1,153
Views
1
CrossRef citations to date
0
Altmetric
Book Reviews

Practical Text Analytics: Maximizing the Value of Text Data

by Murugan Anandarajan, Chelsey Hill, and Thomas Nolan, New York, NY: Springer Publishing Company, Incorporated, 2018, vii + 285 pp., $76.64, ISBN: 978-3-319-95663-3.

&

The authors preface this book with the goal of making text analytics accessible for researchers by introducing essential elements in creating a text mining pipeline and illustrating practical examples in text analytics using software packages in R, Python, RapidMiner, and SAS. The book is designed as an introductory tutorial for starting researchers and professionals in text data-related fields and with minimal background mathematical or statistical knowledge, or programing experience.

The book contains five main sections beyond the introductory Chapter 1. The first section on “Planning the Text Analytics Project” (Chapters 2 and 3) introduces fundamentals of content analysis and a planning framework for text analytics applications. The second section on “Text Preparation” (Chapters 4 and 5) outlines steps and techniques for text reprocessing and data reduction. The next section titled “Text Analysis Techniques” (Chapters 6–10) is the nucleus of the book, covering essential supervised and unsupervised learning methods for retrieving information from prepared text data. The fourth section on “Communicating the Results” (Chapters 11 and 12) focuses on the interpretation of the text analysis results which is comprised of storytelling and data visualization. The final section (“Examples of Text Analytics Software,” Chapters 13–16) has each chapter illustrate real-world data examples analyzed and coded using a programing language.

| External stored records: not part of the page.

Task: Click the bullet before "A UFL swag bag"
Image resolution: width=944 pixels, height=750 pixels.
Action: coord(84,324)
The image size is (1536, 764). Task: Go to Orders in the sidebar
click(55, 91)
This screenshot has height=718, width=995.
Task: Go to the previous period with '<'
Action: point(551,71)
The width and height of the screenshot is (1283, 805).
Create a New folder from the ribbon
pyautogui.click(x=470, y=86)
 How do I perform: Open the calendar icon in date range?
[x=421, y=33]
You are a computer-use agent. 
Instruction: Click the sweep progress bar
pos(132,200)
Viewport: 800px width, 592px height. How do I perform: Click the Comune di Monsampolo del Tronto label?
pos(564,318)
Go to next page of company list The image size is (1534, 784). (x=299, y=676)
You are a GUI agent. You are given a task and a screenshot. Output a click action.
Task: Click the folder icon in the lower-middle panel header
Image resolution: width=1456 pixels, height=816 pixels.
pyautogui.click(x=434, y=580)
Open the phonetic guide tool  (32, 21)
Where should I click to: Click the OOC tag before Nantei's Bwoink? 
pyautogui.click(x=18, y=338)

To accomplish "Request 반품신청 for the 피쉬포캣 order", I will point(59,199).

Chapter 1 discusses the definition, origins, current development, and applications of text analytics. The practical use of text analytics in business and industry is illustrated through applications that investigate the most frequent terms and phrases in text analytics-related articles’ abstracts and titles and the most prevalent jobs and skills required for text analytics. The rest of the chapter provides an overview of the next four sections where the topics cover the main steps in the process of text analytics. There is a summarized note with statements highlighting the keywords and the important concepts at the very end of each chapter.

Chapter 2 demonstrates fundamentals of content analysis as theoretical foundations for text analytics, including deductive and inductive approaches, data units, sampling strategies, and coding processes. Chapter 3 then details elements to be considered in planning a text analytics project. The titles and layout in Chapter 3 are a bit confusing. For instance, Section 3.3 is headlined as “Planning Process” but while consisting of only one figure that is titled “Text Analytics Planning Tasks,” actually refers to subsequent steps after the initial planning of tasks under consideration. These steps are then explained in detail through Sections 3.4–3.6. It would have been better to have each section clearly correspond to one of the main steps in text analytics planning process without confusion and redundancy.

Chapters 4 and 5 essentially deal with preparing text data for analysis. Chapter 4 focuses on tokenizing, standardizing and cleaning, removing stop words, stemming and lemmatizing. Both basic and advanced techniques involved in these preprocessing steps are provided and illustrated with an example of dog-owners describing their dogs. Chapter 5 details the process of converting cleaned text data into an analysis-ready term-document matrix (TDM) or document-term matrix (DTM), starting from the inverted index, then proceeding to the term-document matrix and three primary frequency-weighting options. Chapter 5 ends with a discussion on the choices of different frequency weighting methods and readers are given references to examples in other chapters, but it would have been more insightful to provide summaries and comments on how the weighting choices in those examples were obtained.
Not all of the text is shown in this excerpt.